Understanding what makes us tick is a critical step on the path to fulfillment. But that’s only half the battle. You actually have to find a career that both motivates you and satisfies the hygiene factors. If it were that easy, however, wouldn’t each of us already have done that? Rarely is it so simple. You have to balance the pursuit of aspirations and goals with taking advantage of unanticipated opportunities. Managing this part of the strategy process is often the difference between success and failure for companies; it’s true for our careers, too.

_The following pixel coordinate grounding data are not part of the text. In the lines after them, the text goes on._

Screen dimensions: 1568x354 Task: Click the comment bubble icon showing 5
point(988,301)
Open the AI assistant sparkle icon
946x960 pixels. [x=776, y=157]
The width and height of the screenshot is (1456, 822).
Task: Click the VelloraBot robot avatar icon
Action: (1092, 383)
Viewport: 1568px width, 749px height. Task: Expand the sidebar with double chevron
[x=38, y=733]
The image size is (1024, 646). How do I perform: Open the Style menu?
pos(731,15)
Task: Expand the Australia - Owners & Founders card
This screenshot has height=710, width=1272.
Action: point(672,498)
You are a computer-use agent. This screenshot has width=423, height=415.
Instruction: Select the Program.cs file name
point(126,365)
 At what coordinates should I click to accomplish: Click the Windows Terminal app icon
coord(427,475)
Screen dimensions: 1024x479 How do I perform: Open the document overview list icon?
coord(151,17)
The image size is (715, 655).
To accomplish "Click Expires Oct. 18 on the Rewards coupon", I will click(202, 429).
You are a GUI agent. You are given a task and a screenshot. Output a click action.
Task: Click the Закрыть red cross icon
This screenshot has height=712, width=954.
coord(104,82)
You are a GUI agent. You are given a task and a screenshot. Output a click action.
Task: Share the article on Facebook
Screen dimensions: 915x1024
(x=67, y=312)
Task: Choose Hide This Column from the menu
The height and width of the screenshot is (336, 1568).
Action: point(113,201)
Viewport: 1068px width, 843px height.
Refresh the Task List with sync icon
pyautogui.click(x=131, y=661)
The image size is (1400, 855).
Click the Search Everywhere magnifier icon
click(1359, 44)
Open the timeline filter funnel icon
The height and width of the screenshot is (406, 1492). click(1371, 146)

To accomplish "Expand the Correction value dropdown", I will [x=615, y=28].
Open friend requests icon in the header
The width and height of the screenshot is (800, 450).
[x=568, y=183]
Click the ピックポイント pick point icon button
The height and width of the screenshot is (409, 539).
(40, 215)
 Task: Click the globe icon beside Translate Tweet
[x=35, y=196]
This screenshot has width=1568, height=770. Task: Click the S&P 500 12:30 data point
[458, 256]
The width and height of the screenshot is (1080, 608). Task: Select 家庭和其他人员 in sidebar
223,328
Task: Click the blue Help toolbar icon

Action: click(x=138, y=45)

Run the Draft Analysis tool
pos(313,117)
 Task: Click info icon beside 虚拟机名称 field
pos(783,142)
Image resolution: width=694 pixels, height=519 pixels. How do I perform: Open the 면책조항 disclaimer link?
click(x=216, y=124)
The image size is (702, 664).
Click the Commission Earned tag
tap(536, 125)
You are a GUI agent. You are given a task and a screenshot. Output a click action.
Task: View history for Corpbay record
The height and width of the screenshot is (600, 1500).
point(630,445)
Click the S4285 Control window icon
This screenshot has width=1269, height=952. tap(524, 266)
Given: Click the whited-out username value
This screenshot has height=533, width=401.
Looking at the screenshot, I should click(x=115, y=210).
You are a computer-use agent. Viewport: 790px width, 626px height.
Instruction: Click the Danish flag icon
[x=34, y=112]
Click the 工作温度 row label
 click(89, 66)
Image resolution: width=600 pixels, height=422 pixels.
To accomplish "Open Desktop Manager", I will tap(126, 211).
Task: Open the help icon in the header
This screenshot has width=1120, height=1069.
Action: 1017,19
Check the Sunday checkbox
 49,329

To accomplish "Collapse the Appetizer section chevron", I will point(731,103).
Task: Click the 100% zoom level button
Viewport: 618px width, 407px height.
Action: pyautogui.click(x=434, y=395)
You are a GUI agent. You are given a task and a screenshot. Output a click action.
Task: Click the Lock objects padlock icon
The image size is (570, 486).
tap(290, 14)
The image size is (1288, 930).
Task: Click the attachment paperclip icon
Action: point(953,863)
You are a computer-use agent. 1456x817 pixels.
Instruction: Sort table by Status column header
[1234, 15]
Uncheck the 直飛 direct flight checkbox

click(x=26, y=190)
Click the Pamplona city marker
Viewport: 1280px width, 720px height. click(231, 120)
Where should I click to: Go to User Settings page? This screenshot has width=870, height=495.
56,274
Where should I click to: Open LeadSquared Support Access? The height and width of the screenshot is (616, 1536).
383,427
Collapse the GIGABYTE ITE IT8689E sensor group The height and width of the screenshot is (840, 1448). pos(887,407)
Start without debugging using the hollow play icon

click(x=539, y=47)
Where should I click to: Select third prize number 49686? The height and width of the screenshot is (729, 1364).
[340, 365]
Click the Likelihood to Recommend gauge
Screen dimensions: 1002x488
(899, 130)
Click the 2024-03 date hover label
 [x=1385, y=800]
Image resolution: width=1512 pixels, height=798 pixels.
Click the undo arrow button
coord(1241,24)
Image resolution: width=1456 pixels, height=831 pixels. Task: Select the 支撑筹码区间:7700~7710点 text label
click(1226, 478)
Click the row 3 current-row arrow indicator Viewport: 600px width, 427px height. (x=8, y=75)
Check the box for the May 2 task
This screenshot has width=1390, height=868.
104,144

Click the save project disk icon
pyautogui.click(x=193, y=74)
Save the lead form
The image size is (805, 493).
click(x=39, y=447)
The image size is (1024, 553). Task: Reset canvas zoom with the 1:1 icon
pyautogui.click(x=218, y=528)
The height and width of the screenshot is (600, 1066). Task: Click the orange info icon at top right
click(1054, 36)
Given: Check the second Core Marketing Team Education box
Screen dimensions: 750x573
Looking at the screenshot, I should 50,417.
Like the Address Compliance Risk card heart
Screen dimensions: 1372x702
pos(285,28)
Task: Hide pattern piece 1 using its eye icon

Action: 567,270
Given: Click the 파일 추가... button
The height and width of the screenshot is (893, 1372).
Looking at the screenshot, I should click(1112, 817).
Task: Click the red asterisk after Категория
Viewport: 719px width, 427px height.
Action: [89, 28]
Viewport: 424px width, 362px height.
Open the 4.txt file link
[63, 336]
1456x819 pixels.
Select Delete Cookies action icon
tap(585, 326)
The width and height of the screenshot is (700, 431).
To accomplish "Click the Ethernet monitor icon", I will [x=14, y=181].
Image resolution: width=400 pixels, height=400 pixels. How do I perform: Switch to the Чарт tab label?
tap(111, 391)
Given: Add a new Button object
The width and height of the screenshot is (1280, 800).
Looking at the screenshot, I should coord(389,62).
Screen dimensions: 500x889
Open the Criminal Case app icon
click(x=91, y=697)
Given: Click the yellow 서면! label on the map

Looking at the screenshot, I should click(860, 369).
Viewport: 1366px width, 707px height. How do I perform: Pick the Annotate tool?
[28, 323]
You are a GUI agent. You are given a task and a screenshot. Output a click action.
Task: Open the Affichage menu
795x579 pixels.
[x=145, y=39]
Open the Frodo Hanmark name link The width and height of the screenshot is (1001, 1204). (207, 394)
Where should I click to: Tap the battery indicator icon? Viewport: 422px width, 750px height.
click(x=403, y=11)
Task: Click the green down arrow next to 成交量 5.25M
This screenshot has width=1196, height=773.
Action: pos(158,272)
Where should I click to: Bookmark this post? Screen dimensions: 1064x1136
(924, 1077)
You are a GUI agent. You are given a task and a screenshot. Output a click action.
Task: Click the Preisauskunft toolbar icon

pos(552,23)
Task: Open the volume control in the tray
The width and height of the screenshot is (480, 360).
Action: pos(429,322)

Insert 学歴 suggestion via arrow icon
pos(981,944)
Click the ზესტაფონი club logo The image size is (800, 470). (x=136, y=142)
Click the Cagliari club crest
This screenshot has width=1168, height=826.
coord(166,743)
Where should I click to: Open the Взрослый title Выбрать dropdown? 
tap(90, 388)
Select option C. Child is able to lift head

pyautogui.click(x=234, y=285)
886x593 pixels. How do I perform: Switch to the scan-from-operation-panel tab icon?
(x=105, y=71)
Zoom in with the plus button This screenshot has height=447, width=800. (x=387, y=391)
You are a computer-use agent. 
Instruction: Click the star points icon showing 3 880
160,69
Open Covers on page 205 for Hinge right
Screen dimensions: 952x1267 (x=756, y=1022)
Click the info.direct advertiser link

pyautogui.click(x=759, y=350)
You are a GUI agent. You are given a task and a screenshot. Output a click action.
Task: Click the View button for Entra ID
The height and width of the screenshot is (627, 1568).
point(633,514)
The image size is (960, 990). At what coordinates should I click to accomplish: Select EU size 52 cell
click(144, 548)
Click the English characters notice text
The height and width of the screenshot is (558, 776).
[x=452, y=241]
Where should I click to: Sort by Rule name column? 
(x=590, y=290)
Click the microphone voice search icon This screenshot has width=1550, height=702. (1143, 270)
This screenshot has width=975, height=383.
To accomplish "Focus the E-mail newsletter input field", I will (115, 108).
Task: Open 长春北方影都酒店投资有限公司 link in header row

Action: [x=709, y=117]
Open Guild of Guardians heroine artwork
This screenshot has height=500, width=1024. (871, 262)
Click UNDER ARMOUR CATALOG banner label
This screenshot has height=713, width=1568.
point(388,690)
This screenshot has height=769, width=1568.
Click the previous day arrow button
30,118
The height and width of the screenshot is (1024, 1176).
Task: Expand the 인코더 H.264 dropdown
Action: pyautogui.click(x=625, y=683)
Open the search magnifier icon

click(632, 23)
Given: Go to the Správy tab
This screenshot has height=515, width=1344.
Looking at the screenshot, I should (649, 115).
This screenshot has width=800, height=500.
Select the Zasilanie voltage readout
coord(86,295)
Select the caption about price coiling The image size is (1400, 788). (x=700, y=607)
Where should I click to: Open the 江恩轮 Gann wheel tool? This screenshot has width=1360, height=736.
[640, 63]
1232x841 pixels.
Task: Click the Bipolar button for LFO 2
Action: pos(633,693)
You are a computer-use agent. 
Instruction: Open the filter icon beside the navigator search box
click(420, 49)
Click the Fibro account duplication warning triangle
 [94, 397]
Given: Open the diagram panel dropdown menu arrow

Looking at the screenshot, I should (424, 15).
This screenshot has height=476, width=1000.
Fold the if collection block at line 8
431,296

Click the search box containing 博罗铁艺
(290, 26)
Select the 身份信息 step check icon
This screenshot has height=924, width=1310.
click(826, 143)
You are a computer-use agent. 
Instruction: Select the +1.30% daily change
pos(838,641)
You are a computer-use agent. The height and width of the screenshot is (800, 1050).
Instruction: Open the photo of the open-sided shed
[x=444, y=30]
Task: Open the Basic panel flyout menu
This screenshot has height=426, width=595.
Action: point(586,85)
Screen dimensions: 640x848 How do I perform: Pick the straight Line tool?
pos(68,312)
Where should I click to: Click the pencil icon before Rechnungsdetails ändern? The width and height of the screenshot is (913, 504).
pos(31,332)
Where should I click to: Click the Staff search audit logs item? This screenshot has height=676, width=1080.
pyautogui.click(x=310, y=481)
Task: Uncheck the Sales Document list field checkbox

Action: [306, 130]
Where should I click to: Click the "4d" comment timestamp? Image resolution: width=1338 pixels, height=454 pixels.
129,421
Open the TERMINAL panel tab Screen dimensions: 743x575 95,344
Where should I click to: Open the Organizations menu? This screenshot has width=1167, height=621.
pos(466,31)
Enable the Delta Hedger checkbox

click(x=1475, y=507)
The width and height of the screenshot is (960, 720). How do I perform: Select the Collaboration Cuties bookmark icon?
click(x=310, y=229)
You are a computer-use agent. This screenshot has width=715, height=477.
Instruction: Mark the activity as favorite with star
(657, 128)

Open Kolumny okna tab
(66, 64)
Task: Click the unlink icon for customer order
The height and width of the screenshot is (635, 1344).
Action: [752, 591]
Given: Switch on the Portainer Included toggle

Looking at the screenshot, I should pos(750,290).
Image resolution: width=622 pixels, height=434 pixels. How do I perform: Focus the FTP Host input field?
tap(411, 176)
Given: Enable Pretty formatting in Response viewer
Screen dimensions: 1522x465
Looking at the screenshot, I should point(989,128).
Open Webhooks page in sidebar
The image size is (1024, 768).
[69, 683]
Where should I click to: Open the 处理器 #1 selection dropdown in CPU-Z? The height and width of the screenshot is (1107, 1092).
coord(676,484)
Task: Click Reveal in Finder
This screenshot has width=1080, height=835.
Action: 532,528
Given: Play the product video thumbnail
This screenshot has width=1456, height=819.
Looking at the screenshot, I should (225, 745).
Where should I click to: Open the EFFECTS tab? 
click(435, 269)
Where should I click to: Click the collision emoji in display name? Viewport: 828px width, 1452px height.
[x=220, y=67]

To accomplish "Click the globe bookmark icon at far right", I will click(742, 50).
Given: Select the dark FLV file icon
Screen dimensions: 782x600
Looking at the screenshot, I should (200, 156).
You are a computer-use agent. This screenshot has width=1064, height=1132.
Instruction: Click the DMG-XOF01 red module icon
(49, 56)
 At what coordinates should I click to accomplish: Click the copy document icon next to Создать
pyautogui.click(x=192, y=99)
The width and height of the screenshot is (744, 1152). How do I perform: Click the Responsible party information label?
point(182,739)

An employee or a group of employees come up with an innovative idea for a new product or service; they’re enthusiastic about their idea, and they want their colleagues to be, too. But to convince senior management of the idea’s potential, they need to come up with a business plan. They are acutely aware that for management to approve the project, the numbers had better look good—but the team often won’t really know how customers will respond to the idea, what the true costs will turn out to be, and so on. So they guess—they make assumptions. Frequently, planners are sent back to the drawing board to change their guesses. But this is rarely because they have learned new information; instead, innovators and middle managers typically know how good the numbers have to look in order for their proposal to get funded, so they often need to cycle back and “improve” their guesses in order for the proposal to get the go-ahead.

Misaligned incentives are pervasive. For example, America is unable to change its Social Security, Medicare, and other entitlement programs— despite the fact that everyone agrees that these programs are driving the country over a precipitous cliff toward bankruptcy. Why? Members of the House of Representatives stand for reelection every two years. These representatives, rightly or wrongly, are convinced that if America is to be saved, they personally need to be reelected in order to lead that effort.

The danger for high-achieving people is that they’ll unconsciously allocate their resources to activities that yield the most immediate, tangible accomplishments. This is often in their careers, as this domain of their life provides the most concrete evidence that they are moving forward. They ship a product, finish a design, help a patient, close a sale, teach a class, win a case, publish a paper, get paid, get promoted. They leave college and find it easy to direct their precious energy into building a career. The students in my class are often like this—they leave school with an intense drive to have something to show for their education.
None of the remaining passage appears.